The Robert Wood Johnson Foundation has long been committed to the improvement of nursing education—and to supporting academic progression in nursing. While nursing shortages may wax and wane, it’s clear that the baby boomers will need high-quality nursing care as they move into later life. Meanwhile, nursing schools turn away more than 75,000 qualified applicants each year.
In short, really good nurse educators have never been more necessary, yet they are increasingly in short supply. Last week, we lost one of the best I’ve ever known.
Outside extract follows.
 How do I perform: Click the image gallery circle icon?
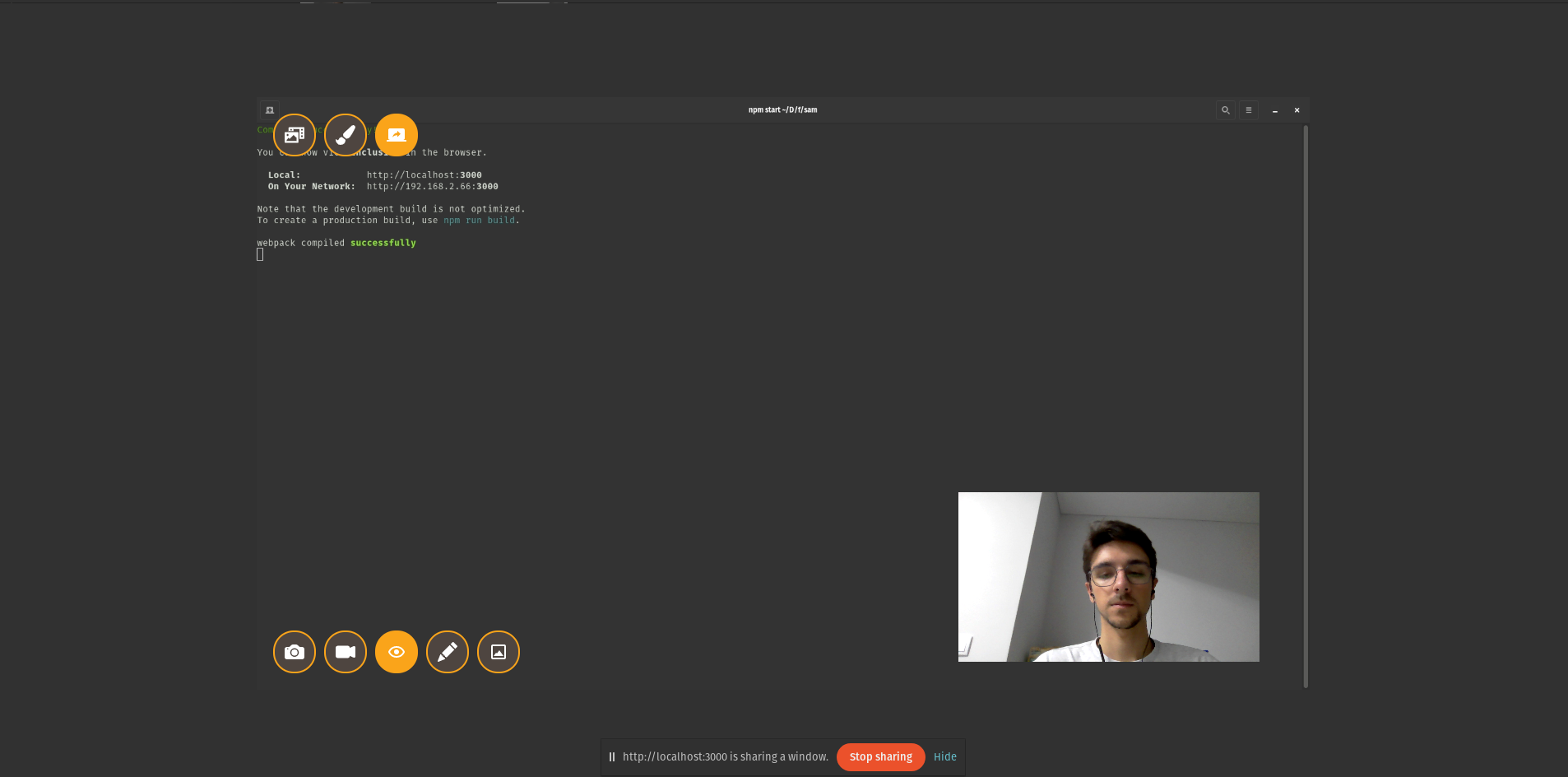pos(295,135)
I heard about Melanie’s death, sadly, the way we sometimes do when we’ve lost touch with people—via a community college classmate on social media. Melanie had learned she had pancreatic cancer in January—and given a grim prognosis; in the end, she lived less than five months after diagnosis, dying far too young—at the age of 58. In the first awful moment, I felt a crush of regret that I’d learned of her death this way. And then I found myself smiling, thinking of when I’d first met Melanie on a warm August night in 2008—squeezed into a stuffy and cramped classroom with 31 other people in a room better suited for 15.
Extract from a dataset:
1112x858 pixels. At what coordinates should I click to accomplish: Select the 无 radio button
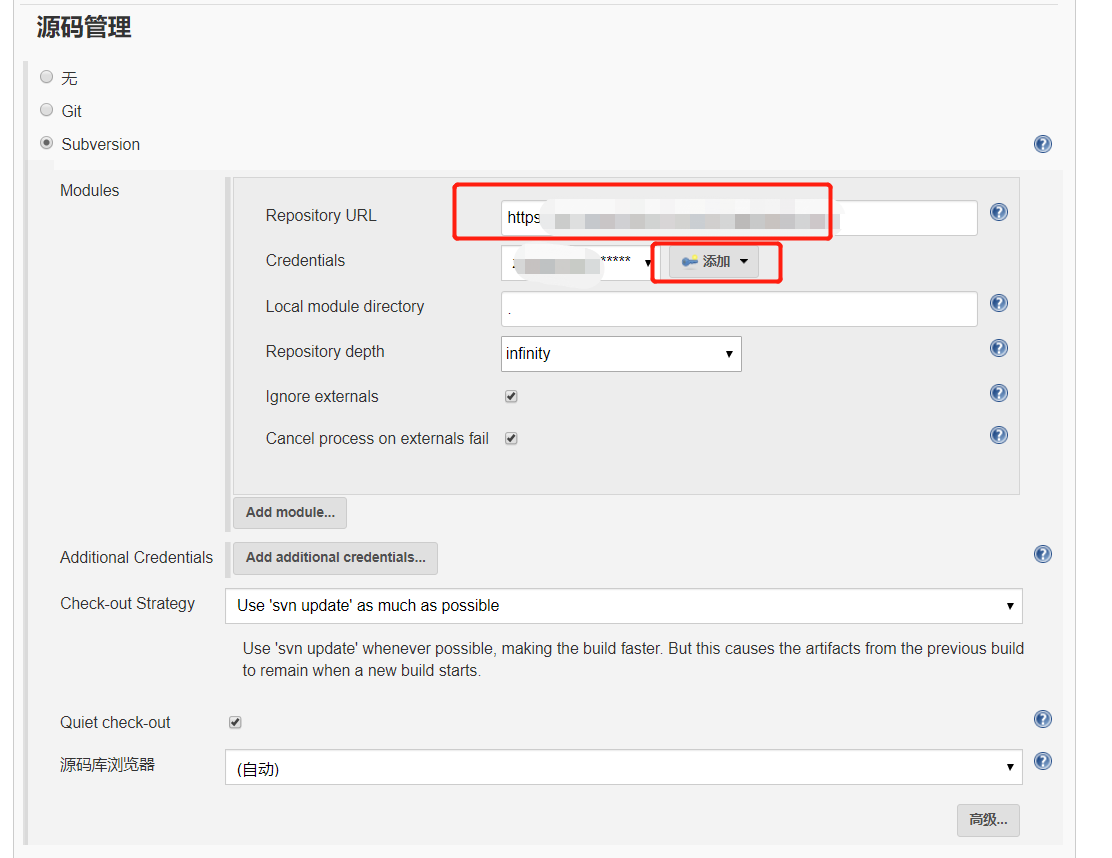click(x=47, y=77)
We were, all of us, first-year nursing students on our very first day of nursing school. We were, in many respects, a motley crew—ranging in age from our early 20s to our early 60s (I was somewhere in the middle). Stay-at-home moms rejoining the paid workforce, retired Army medics, and second-career students (like me) all shared one emotion that evening: fear. How would we manage full-time day jobs and evening/weekend classes and clinicals? From studying material that was completely foreign to me—with what felt (at the time) like a worthless master’s degree in journalism—to learning tasks that seemed incredibly complicated (how could I stick a needle in another human being?), I didn’t feel up to the task ahead. What the heck had I been thinking? Me? A nurse?
Melanie gave us an overview of the semester ahead. She calmly answered each agonized question we asked her. As she wrapped up her remarks, she smiled at her nervous charges and said, “I know you feel overwhelmed right now, and you feel like there’s so much to do. I’ll just remind you that you can do this the same way you’d eat an elephant: one piece at a time.”
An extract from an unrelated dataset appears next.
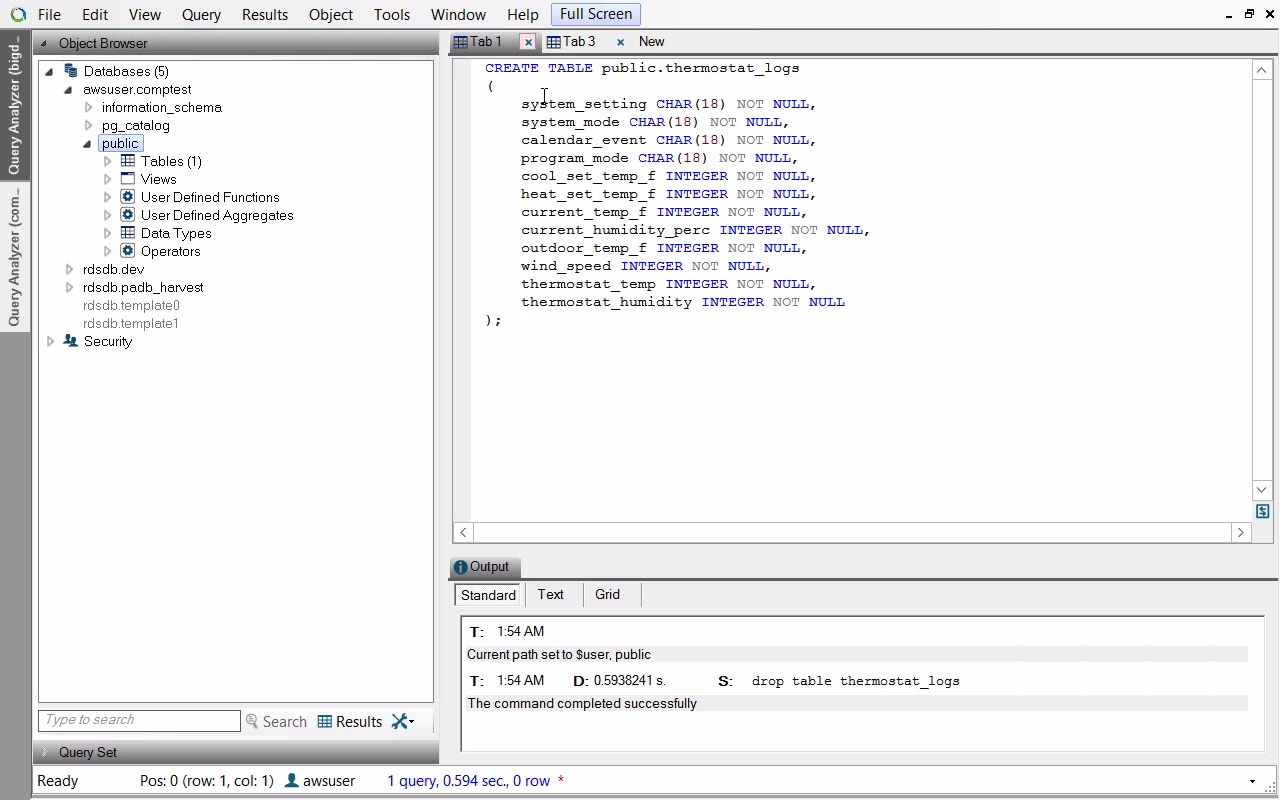The image size is (1280, 800).
Task: Open the Query menu
Action: click(x=201, y=15)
It was exactly the right thing to say at exactly the right time. Melanie would repeat those words to me—often just saying “one piece at a time”—when she saw me in the hallway, agonizing over a clinical skill I hadn’t mastered or a lab value I couldn’t remember, more times than I can remember. I would often come to class exhausted and near tears from a grim day in corporate America, but Melanie would, with her real-life stories of patients to illustrate that night’s lecture, remind me why I had decided to become a nurse in the first place. We knew her for her pithy summary of the most obvious fact (“smoking is baaaaaaaaaaaaad!” she would say in a near-hiss), but also for her fierce love of, and advocacy for, each and every patient.
I made it through nursing school, passed the NCLEX, and thought of Melanie as I worked weekends in long-term care. If my patient had been Melanie’s mom, what would she have wanted me to do for her? When I felt as if I couldn’t make it through my first night shift alone, I remembered Melanie’s words of advice on that first day.
I thought of her again last week, and realized what a loss the world of nursing education suffered with her passing. It’s not only important to support our nurse educators—and to encourage others to join their ranks—but to thank them for sharing their love of nursing and their patients with us. I never got to say a proper “thanks” to Melanie. But you can bet that I’ll remind each nursing student I see that she (or he) can get there, one piece at a time.